Given problem: Set out each line of the material below as a numbered list, skipping blank lines and leaving out the pictures.
-- START --
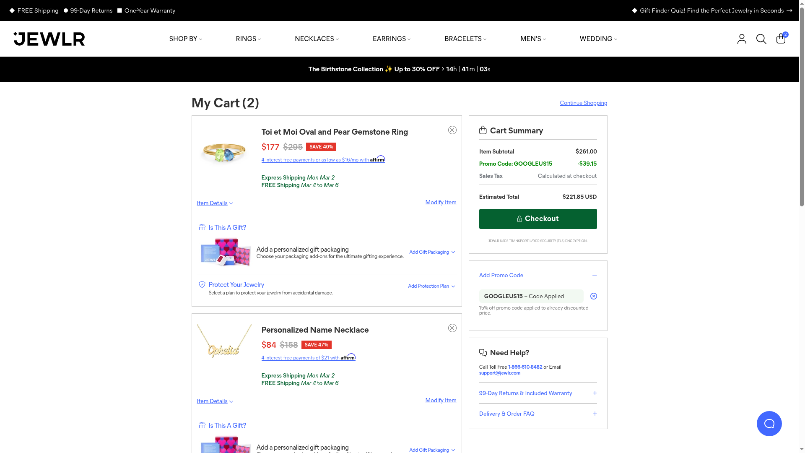The width and height of the screenshot is (805, 453).
Task: Open the account profile icon
Action: 742,39
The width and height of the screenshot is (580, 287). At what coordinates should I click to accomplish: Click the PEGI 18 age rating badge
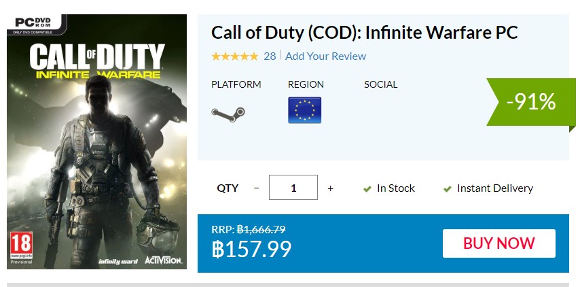20,245
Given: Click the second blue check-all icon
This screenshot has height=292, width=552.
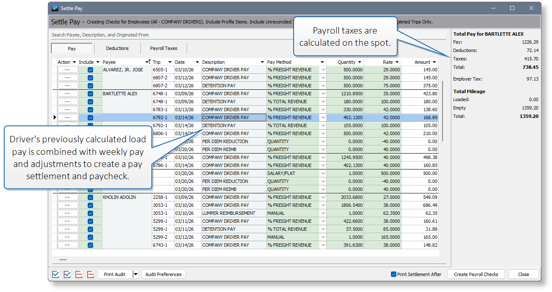Looking at the screenshot, I should [x=67, y=274].
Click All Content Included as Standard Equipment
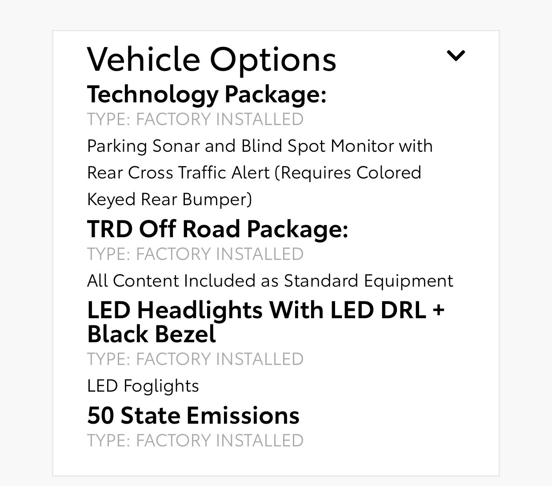The height and width of the screenshot is (486, 552). [270, 281]
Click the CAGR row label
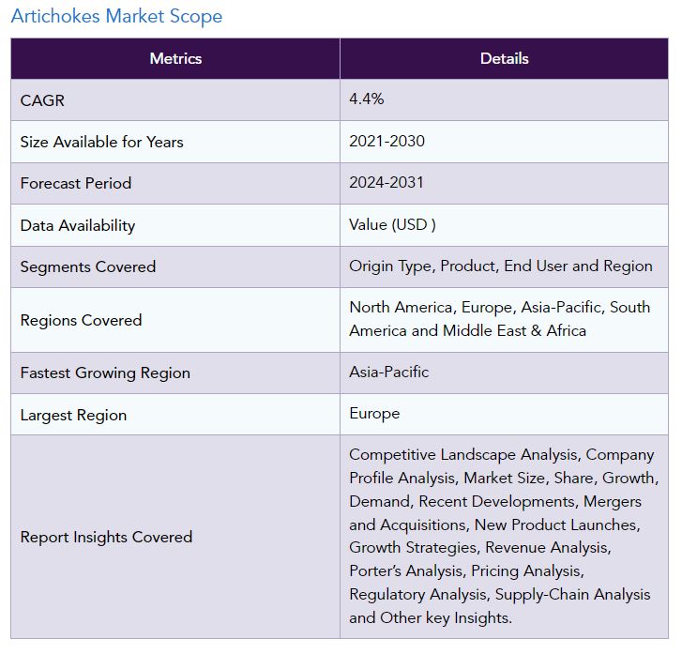682x654 pixels. click(x=42, y=100)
-- END --
Expected answer:
1. The width and height of the screenshot is (805, 453).
2. Task: Open the account profile icon
3. Action: 742,39
4. The width and height of the screenshot is (580, 287). At what coordinates should I click to accomplish: Click the PEGI 18 age rating badge
5. 20,245
6. Given: Click the second blue check-all icon
7. This screenshot has height=292, width=552.
8. Looking at the screenshot, I should [x=67, y=274].
9. Click All Content Included as Standard Equipment
10. The height and width of the screenshot is (486, 552). [270, 281]
11. Click the CAGR row label
12. 682x654 pixels. click(x=42, y=100)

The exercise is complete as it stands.